Hello, Jamie Sumner! Welcome back to Watch. Connect. Read.! Thank you for stopping by to share Tune It Out’s cover. What ran through your head (or your heart) the first time you saw Celia Krampien’s cover illustration and Karyn Lee’s cover design?

Jamie Sumner: Before I ever saw the cover, I was already a huge fan of Celia Krampien’s work. Her illustration on Dan Gemeinhart’s The Remarkable Journey of Coyote Sunrise was brilliant and I knew she would capture Lou’s spirit so well.

When I saw my own cover, I had to sit down and take a breath. I’d never experience that before – something being so perfect it literally took my breath away. 

It has a moody, bluesy vibe that makes you feel like you’re falling into it. Lou’s face is so perfect too – she’s both pensive and hopeful. I also love that they included vital details to the plot like her earbuds and the guitar and the tiny music notes everywhere. I could not love it more.



Scenario: A bookseller at Parnassus Books asks you to fill out a shelftalker about Tune It Out. There is enough space for 250 characters. 

Jamie Sumner: First of all, Parnassus is my indie bookstore home base so this needs to happen in real life!

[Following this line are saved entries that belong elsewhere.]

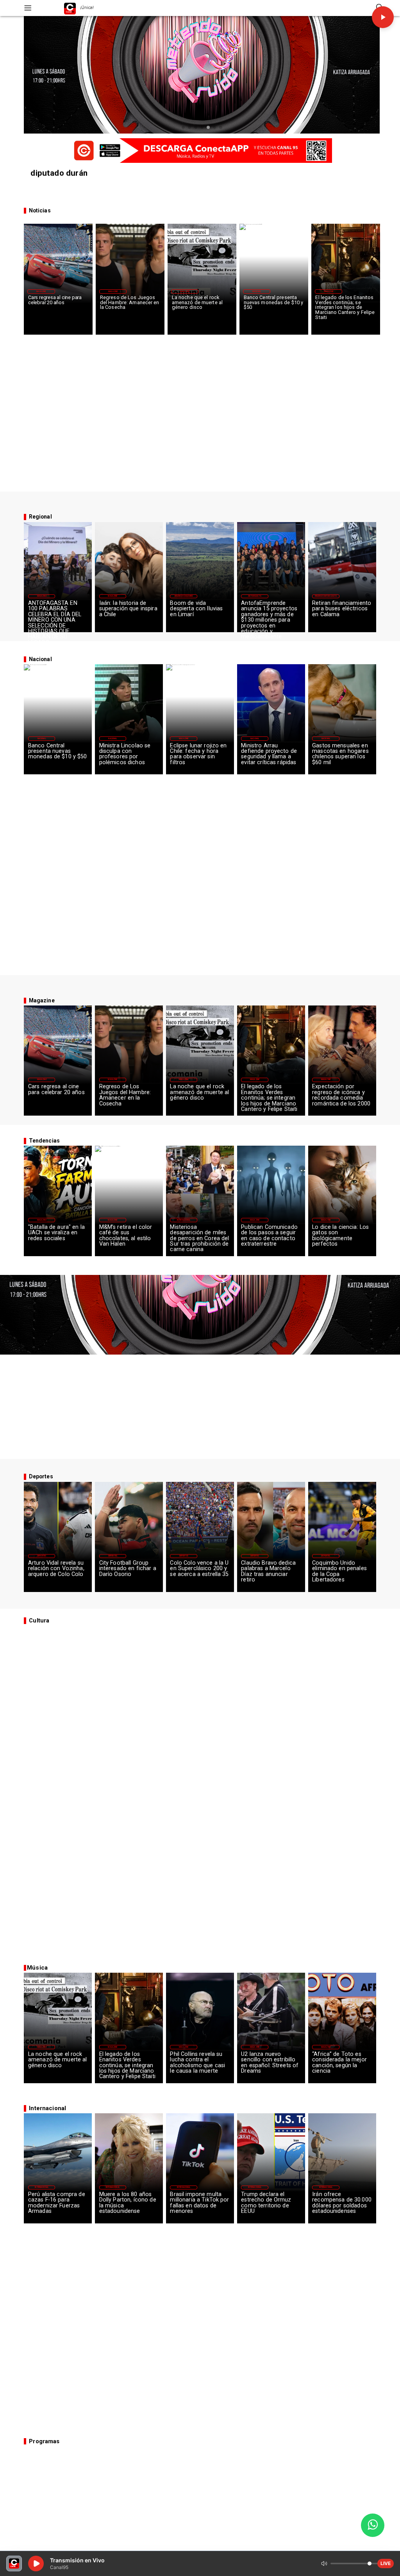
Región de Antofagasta (326, 596)
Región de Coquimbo (184, 596)
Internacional (184, 1220)
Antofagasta (254, 596)
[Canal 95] (28, 8)
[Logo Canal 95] (70, 8)
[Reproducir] (383, 17)
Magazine (41, 291)
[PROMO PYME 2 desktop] (200, 150)
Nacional (256, 291)
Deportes (41, 1556)
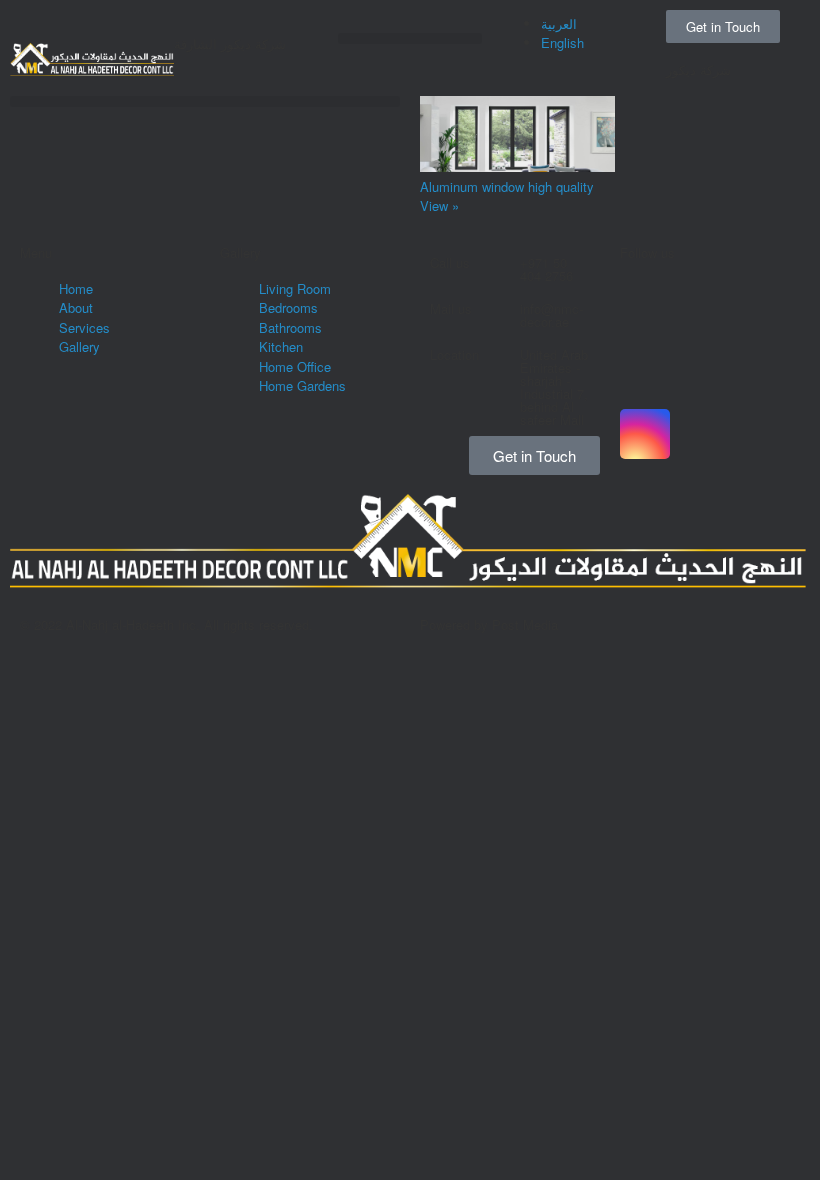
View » (439, 205)
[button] (410, 38)
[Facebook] (645, 325)
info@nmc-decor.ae (551, 315)
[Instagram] (645, 434)
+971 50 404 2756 (546, 269)
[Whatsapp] (645, 271)
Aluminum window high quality (507, 186)
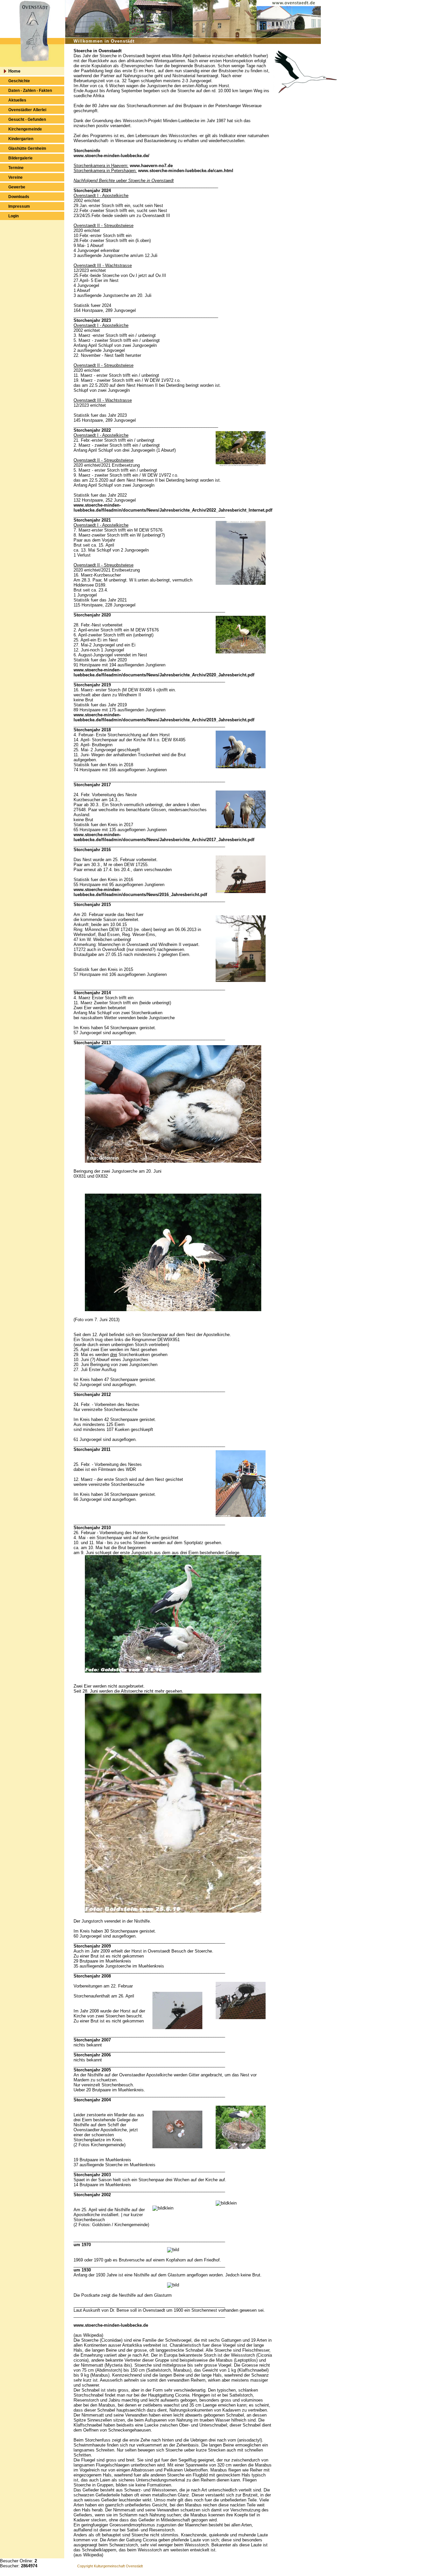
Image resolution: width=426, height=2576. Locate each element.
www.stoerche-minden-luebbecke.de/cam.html (185, 170)
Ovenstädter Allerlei (27, 110)
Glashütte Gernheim (27, 148)
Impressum (19, 206)
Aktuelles (17, 100)
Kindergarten (20, 138)
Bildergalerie (20, 158)
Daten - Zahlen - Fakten (30, 90)
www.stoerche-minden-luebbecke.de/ (111, 155)
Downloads (18, 196)
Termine (16, 167)
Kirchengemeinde (25, 129)
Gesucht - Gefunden (27, 119)
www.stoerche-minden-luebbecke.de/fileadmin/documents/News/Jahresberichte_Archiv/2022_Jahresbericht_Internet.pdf (173, 508)
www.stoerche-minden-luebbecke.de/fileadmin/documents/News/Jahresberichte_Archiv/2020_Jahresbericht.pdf (164, 672)
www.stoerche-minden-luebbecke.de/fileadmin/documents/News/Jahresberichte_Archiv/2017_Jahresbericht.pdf (164, 837)
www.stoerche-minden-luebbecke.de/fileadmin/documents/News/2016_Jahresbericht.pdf (140, 892)
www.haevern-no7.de (151, 165)
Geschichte (19, 81)
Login (13, 216)
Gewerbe (16, 187)
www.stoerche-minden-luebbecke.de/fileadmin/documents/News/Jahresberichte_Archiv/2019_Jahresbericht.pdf (164, 717)
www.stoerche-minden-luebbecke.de (111, 2325)
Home (14, 71)
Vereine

Okay, here we go (also, this was really hard and I’ve never wished more that I’d given a character a shorter last name):

Lou Montgomery has the voice of an angel. She also has a fame-hungry mother and an undiagnosed sensory processing disorder that make performing nearly unbearable. When the mother-daughter duo get separated, Lou must discover what it means to live life on her own terms.



Please finish the following sentence starters:

Lou Montgomery is the bravest person to ever run from a stage.

Music is the medium that gives voice to our emotions and we all deserve our own personal playlist.

School librarians are gods and goddess sent to earth to bring hope and joy and heart to humanity. 

Mr. Schu, you should have asked me
how a kid like Lou ends up performing in a karaoke club in Las Vegas at age nine! Answer: there ain’t no mom like a showbiz mom (for better or worse).




Look for Tune It Out on September 1, 2020. 

From the author of the acclaimed Roll with It comes a moving novel about a girl with a sensory processing disorder who has to find her own voice after her whole world turns upside down.

Lou Montgomery has the voice of an angel, or so her mother tells her and anyone else who will listen. But Lou can only hear the fear in her own voice. She’s never liked crowds or loud noises or even high fives; in fact, she’s terrified of them, which makes her pretty sure there’s something wrong with her.

When Lou crashes their pickup on a dark and snowy road, child services separate the mother-daughter duo. Now she has to start all over again at a fancy private school far away from anything she’s ever known. With help from an outgoing new friend, her aunt and uncle, and the school counselor, she begins to see things differently. A sensory processing disorder isn’t something to be ashamed of, and music might just be the thing that saves Lou—and maybe her mom, too.